Passage provided:

::::::::::

How Do Snails Breathe on Land and in Water?

Snails are adaptable mollusks found in diverse environments, from gardens to the deep ocean. Their survival necessitates distinct biological mechanisms for extracting oxygen, depending on whether they live in air or water. This evolutionary split has resulted in varied respiratory systems, allowing snails to be one of the most widespread animal groups on Earth. This exploration details the specialized organs and processes snails use to obtain oxygen.

Breathing on Land (Pulmonate System)

Terrestrial snails, known as pulmonates, have adapted their mantle cavity into a simple, single lung for breathing air. This pallial lung is a sac with a highly vascularized roof, meaning it is richly supplied with blood vessels. Gas exchange occurs across this thin, moist tissue layer, allowing oxygen to diffuse into the blood and carbon dioxide to diffuse out.

Air enters the lung cavity through the pneumostome, a small, circular opening located on the right side of the snail’s body. A ring of muscle controls the opening and closing of the pneumostome. This cycle is important for land snails to balance oxygen intake with the need to conserve body moisture and prevent desiccation.

The snail uses muscular contractions of the mantle cavity floor, similar to a rudimentary diaphragm, to move air. Lowering the floor increases the cavity volume, drawing air inward through the open pneumostome. The snail then raises the floor to expel the spent air, completing the cycle of inhalation and exhalation.

::::::::::

Listed entries:
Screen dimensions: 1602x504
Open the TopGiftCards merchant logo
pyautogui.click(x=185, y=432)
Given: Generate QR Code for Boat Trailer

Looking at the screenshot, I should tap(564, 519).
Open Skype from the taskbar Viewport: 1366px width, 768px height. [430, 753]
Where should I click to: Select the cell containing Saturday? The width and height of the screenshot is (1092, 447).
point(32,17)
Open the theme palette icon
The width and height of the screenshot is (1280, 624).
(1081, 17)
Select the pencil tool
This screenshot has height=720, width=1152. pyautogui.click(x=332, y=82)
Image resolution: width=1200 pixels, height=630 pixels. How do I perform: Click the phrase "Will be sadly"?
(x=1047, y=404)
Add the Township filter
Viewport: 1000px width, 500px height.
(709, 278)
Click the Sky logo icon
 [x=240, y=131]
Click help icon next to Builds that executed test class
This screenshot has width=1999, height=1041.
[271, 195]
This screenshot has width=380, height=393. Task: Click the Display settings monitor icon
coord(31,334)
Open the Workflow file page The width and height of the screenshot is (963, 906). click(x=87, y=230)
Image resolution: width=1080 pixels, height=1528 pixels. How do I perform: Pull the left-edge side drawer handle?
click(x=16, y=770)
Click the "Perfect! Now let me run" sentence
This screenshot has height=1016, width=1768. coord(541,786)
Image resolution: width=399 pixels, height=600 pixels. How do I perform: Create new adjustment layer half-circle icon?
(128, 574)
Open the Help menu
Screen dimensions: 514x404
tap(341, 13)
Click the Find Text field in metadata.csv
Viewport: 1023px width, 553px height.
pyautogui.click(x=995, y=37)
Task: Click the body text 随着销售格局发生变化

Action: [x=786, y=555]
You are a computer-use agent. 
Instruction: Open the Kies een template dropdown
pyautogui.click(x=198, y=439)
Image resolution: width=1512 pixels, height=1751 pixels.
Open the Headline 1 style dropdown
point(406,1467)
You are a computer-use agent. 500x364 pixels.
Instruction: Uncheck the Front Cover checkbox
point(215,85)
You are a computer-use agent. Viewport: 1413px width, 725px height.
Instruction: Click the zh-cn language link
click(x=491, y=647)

::::::::::

Task prompt:
Please copy the snail breathing text from "Snails are adaptable" up to and including "to diffuse out.", swapping "pulmonates" for "air-breathing snails". Work from the snail breathing text alone, not the listing.

Response area:
Snails are adaptable mollusks found in diverse environments, from gardens to the deep ocean. Their survival necessitates distinct biological mechanisms for extracting oxygen, depending on whether they live in air or water. This evolutionary split has resulted in varied respiratory systems, allowing snails to be one of the most widespread animal groups on Earth. This exploration details the specialized organs and processes snails use to obtain oxygen.

Breathing on Land (Pulmonate System)

Terrestrial snails, known as air-breathing snails, have adapted their mantle cavity into a simple, single lung for breathing air. This pallial lung is a sac with a highly vascularized roof, meaning it is richly supplied with blood vessels. Gas exchange occurs across this thin, moist tissue layer, allowing oxygen to diffuse into the blood and carbon dioxide to diffuse out.